The cards in Vegas, of your favorite lottery, and at the horse-track are stacked against you, and so is the value of stock handled by an exchange that violates fundamental free-market principles. In no way is the value (up or down) of stock, exchanged by a marketplace in violation of the free-market tenets, an accurate indicator of the value or upside of the selling company.
Stop greater-fool cheerleading
Hence, the use of the phrase “Free Market,” probably by some overzealous marketing advisor, falsely suggests the NYSE Euronext exchange is fundamentally and economically different in the way it exchanges stock for money. Except for a few different filing rules and cost, NYSE Euronext isn’t the economic game changer in the land of exchanges it portrays to be.
This economic ignorance, I would give it too much credit to call it a false claim, of NYSE Euronext however, is more than a slip of the marketing pen. It falsely suggests unparalleled freedoms to all participants of the exchange that it just cannot substantiate.
The misplaced association of a “Free Market” used by NYSE Euronext signals how its people know nothing about the economics of a free-market and neither do the fledgling companies that enroll based on the belief of that premise. Even worse, those who “invest” in the currently prevailing makeup of a stock-market, once again unknowingly become the cheerleaders of greater-fool economics that continue to erode the trust in money.

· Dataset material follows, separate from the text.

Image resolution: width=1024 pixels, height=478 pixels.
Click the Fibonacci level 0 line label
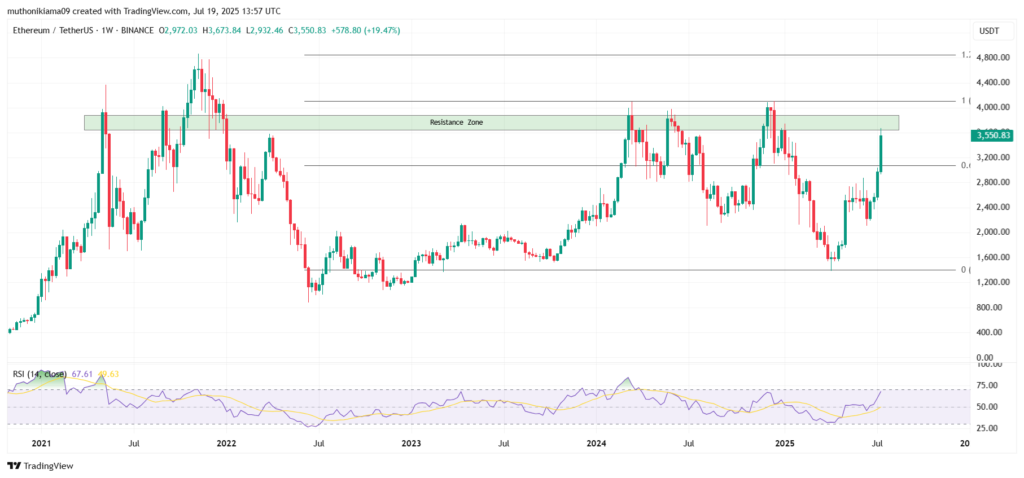coord(964,270)
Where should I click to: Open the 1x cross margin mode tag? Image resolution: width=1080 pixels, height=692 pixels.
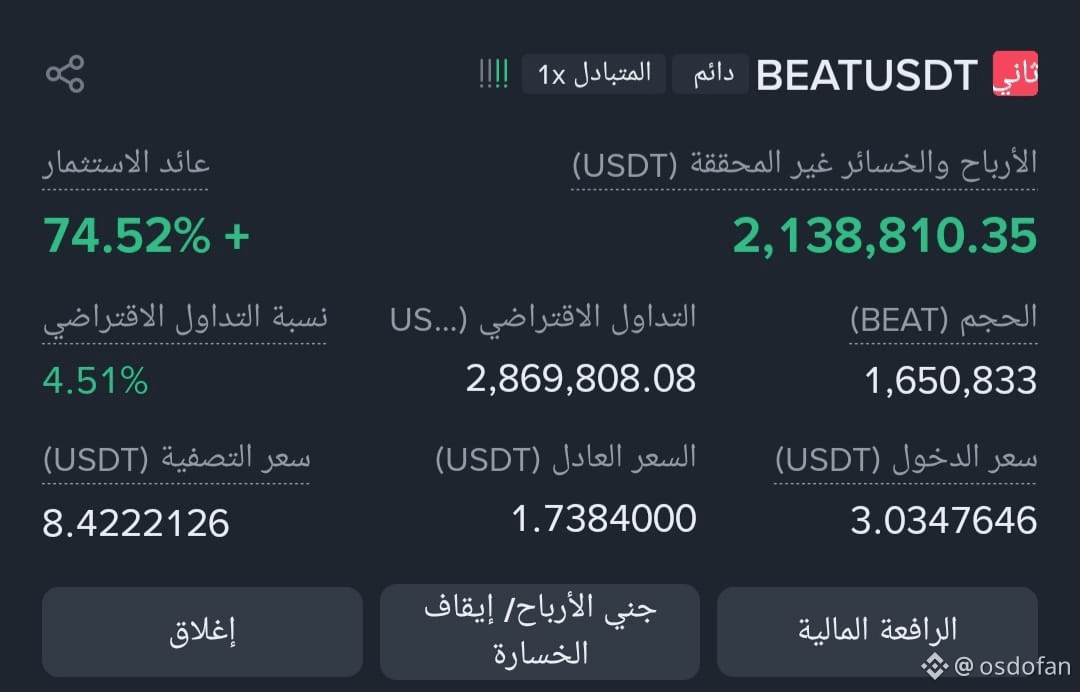point(594,74)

The greatest form of control is to manipulate people into thinking they are free.
And so, the real reason why I spent any time debunking the marketing claim of NYSE Euronext, is not to spend my precious time on putting them down, but to make clear what exactly that kind of pretense of freedom, hidden underneath many of our financial systems, is responsible for the massive adoption of greater-fool economics that is so extremely finite and destructive to our economic evolution.
The eroding loss of trust in the merit of money stemming from greater-fool economics is directly responsible for turning our macroeconomic outlook into mush. Our loss of faith in the merit of money is what stifles an economy that relies on money as its sole metric of success.
Protect our economic evolution
We cannot recover economically if we keep selling economic ignorance and financial foolery to the public as the greater-fool. We all must improve our sense of responsibility, and build systems that are fair and authentic, and let merit – not manipulation – determine the metric of our success.
So, NYSE Euronext, I suggest you change the name of your exchanges to reflect what they are, or stick with the names and obey to the guiding principles of a free-market. That is if you want to be perceived as the beacon of trust.
Here is how NYSE Euronext described itself in the LinkedIn invite:
NYSE Euronext is an American multinational financial services corporation that operates multiple securities exchanges, most notably New York Stock Exchange and Euronext. On April 4, 2007, the NYSE merged with Euronext N.V. to form the first global equity exchange.
NYSE Euronext operates NYSE Technologies, the Free Market, and also owns NYFIX, Inc., a leading provider of innovative solutions that optimize trading efficiency.
This page is dedicated to NYSE Euronext’s Free Market. The Free Markets of Brussels and Paris, organized by NYSE Euronext, is tailor made for companies that wish to access the capital markets, but are too young or too small to be listed on a larger stock exchange. Listing on the NYSE Free Market is very fast and does not require a prospectus, like most other stock markets.
The NYSE Free Market is not a regulated market in the sense of the EU Directive. The criteria for admission to the NYSE Free Market is much simpler, and listing costs low. The NYSE Free Market provides a mechanism for disseminating buy and sell orders, where trades are executed by NYSE Euronext member firms. Companies listed on the NYSE Free Market are not held to strenuous admission procedures or subject to disclosure requirements.